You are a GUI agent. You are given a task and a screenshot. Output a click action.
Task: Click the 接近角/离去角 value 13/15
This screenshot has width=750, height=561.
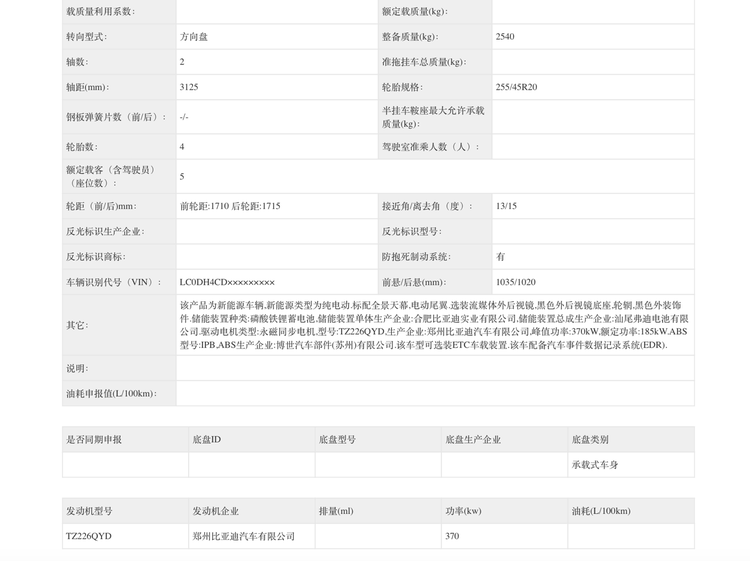[506, 206]
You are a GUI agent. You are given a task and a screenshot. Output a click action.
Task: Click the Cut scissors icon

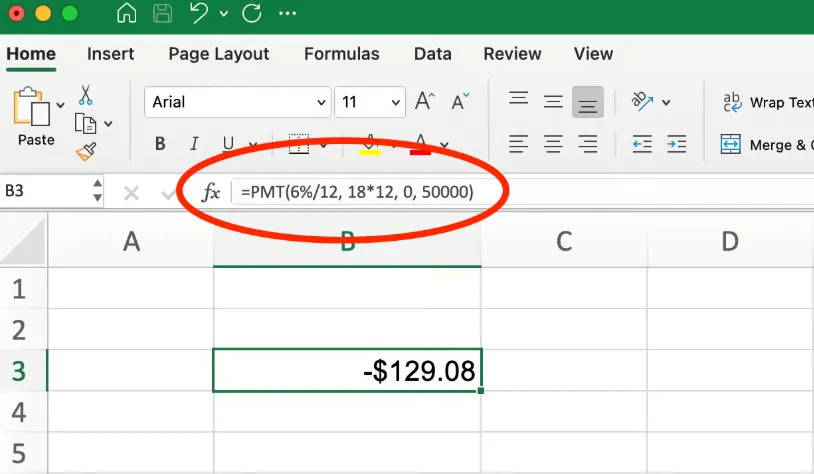[x=86, y=95]
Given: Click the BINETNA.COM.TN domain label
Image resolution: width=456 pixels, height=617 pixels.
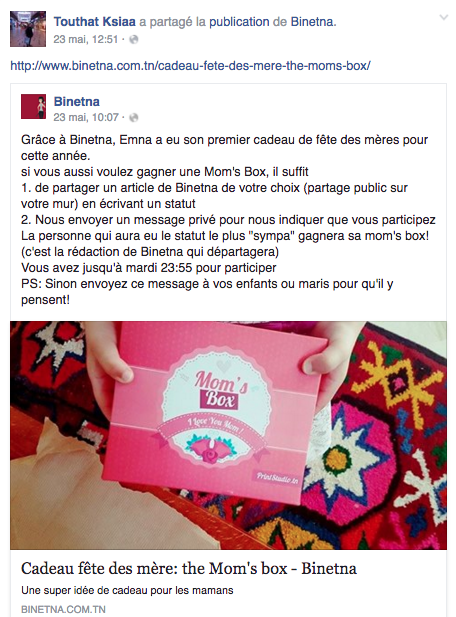Looking at the screenshot, I should pyautogui.click(x=63, y=609).
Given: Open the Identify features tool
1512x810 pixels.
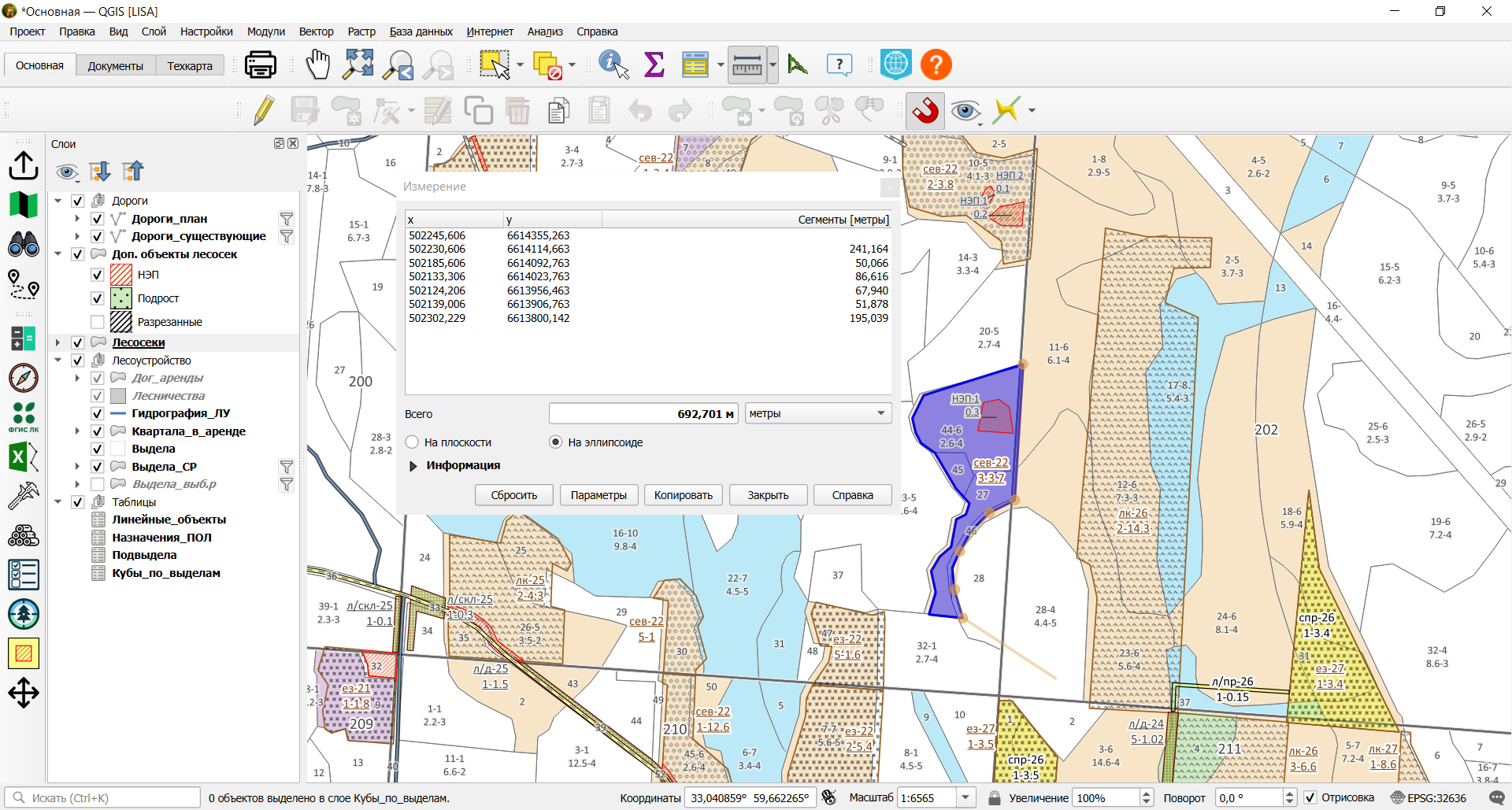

-----

■ WORK ITEM:
Which lines run from the one holding "This screenshot has width=750, height=561." through the end of the records? Reproduce them word for word, both ends included, with no pictures.

■ OUTPUT FOR THIS EXERCISE:
This screenshot has width=750, height=561.
[506, 206]
You are a GUI agent. You are given a task and a screenshot. Output a click action.
Task: Click the Cut scissors icon

[x=86, y=95]
Given: Click the BINETNA.COM.TN domain label
Image resolution: width=456 pixels, height=617 pixels.
Looking at the screenshot, I should pyautogui.click(x=63, y=609).
Given: Open the Identify features tool
1512x810 pixels.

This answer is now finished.